Demasiado talento reunido en el plató y obsesionado por destacar sobre los
demás: Laurence Olivier, Charles Laughton, Peter Ustinov…
La película, magnífica y que en su
perfección no deja imaginar al espectador las vicisitudes que sufrió el rodaje,
merece pasar a la historia porque su guionista fue Dalton Trumbo, que primero
tuvo que utilizar un pseudónimo, pero que finalmente figuró con su nombre en
los títulos de crédito, por un arriesgado empeño personal de Douglas. Se
enterró así en la práctica la época de la caza de brujas en
Hollywood (que se cebó con Trumbo) y de las nefastas listas negras de supuestos
comunistas, aunque el eco de aquel disparate llegue hasta hoy mismo.
Un libro (Yo soy Espartaco) escrito
medio siglo más tarde por un Douglas ya nonagenario, y editado en castellano
por Capitan Swing, debería ser lectura recomendada en las escuelas de cine, ya
que ilustra con gran amenidad y con toda clase de detalles la complejidad de
poner en pie un proyecto de esa envergadura. Ahí figuran desde el germen de la
idea (un libro de Howard Fast que los guionistas masacraron para mejorarlo
hasta dejarlo irreconocible), a la carrera para adelantarse a un proyecto
rival, la búsqueda de financiación, la selección del reparto y el equipo
técnico, la rectificación de los errores iniciales (incluida la elección del
director y la intérprete principal), el trabajo contra reloj, las frecuentes y
frenéticas modificaciones del guion, las disputas provocadas por el carácter y
el perfeccionismo de Kubrick, y las agitadas relaciones entre la parte
artística y la económica.
También se recoge la extraña
colaboración que Franco prestó al proyecto. Se trataba de buscar un país para
rodar las espectaculares batallas entre romanos y esclavos sublevados. Se
necesitaban escenarios naturales adecuados y que los costes fueran bajos. Ese
país fue España, donde se contaba con contratar a 8.500 soldados con un salario
de 8 dólares diarios. Así fue, aunque el tinglado estuvo a punto de derrumbarse
porque, señala Douglas, “el generalísimo fascista Francisco Franco ordenó a su
ministro de Defensa cancelar el proyecto cuando el equipo ya había llegado a
Madrid”.
La situación se desbloqueó tras
“conversaciones frenéticas” que incluyeron “un pago en efectivo realizado
directamente a la organización benéfica de la esposa de
Franco”. Lo más curioso es que el dictador puso como condición que ninguno de
sus soldados muriera en pantalla. “No es que le preocupara mucho su seguridad”,
añade, “simplemente no quería que pareciese como si murieran. Orgullo español”.
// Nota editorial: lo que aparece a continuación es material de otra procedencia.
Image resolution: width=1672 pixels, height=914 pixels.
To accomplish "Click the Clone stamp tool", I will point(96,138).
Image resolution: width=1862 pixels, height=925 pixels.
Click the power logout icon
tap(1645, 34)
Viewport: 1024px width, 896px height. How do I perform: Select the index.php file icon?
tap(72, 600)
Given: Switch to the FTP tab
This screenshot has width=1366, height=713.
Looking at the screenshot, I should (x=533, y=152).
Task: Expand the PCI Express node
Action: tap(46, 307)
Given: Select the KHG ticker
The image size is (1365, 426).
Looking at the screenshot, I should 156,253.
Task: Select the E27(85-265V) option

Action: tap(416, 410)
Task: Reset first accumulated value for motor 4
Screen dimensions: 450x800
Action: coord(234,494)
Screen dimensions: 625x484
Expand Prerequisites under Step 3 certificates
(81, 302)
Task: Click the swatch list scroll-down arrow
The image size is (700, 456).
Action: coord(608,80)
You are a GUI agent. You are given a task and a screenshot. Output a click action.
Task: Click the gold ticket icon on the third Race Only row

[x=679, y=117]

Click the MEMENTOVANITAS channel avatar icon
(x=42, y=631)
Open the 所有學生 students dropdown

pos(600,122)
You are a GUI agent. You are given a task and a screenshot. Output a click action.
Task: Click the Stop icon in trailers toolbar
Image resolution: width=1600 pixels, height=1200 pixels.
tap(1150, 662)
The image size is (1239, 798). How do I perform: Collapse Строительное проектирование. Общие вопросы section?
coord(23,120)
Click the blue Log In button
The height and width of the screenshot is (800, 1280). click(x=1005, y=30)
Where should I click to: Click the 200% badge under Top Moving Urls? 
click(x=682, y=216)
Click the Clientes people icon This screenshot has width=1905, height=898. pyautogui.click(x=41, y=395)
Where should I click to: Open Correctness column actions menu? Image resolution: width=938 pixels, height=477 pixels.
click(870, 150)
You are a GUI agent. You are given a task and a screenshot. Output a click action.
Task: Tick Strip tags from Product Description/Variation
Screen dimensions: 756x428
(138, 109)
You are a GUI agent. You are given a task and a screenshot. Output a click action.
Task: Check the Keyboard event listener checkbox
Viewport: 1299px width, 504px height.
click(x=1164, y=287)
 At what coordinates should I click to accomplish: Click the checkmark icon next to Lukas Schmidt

Por fin, las escenas se pudieron rodar en las afueras de Madrid, Guadalajara y
Alcalá de Henares. Kubrick, un perfeccionista maleducado al que no era fácil
soportar, ordenó colocar las cámaras en unas torres gigantescas construidas ex
profeso que brindaban una perspectiva espectacular sobre las masas de
combatientes.
En cuanto a la apuesta por Dalton
Trumbo, y tal y como asegura George Clooney en el prólogo del libro, Kirk “no
buscaba pelea… la pelea fue a buscarle a él”, que se limitó a ser coherente, a
actuar como el abogado Atticus de Matar un ruiseñor al que dio
vida Gregory Peck: “Hizo lo que sabía que debía hacer, lo que era correcto”.
“Hombres, mujeres y niños”, dice el
propio Douglas, “vieron arruinadas su vidas debido a esta catástrofe nacional
[la caza de brujas]”. Él puso su granito de arena para luchar
contra esa injusticia. Y tal vez por ello, el filme, además de relatar la histórica
rebelión de esclavos contra el poder romano, ilustra como pocos la eterna pugna
entre la libertad y la opresión.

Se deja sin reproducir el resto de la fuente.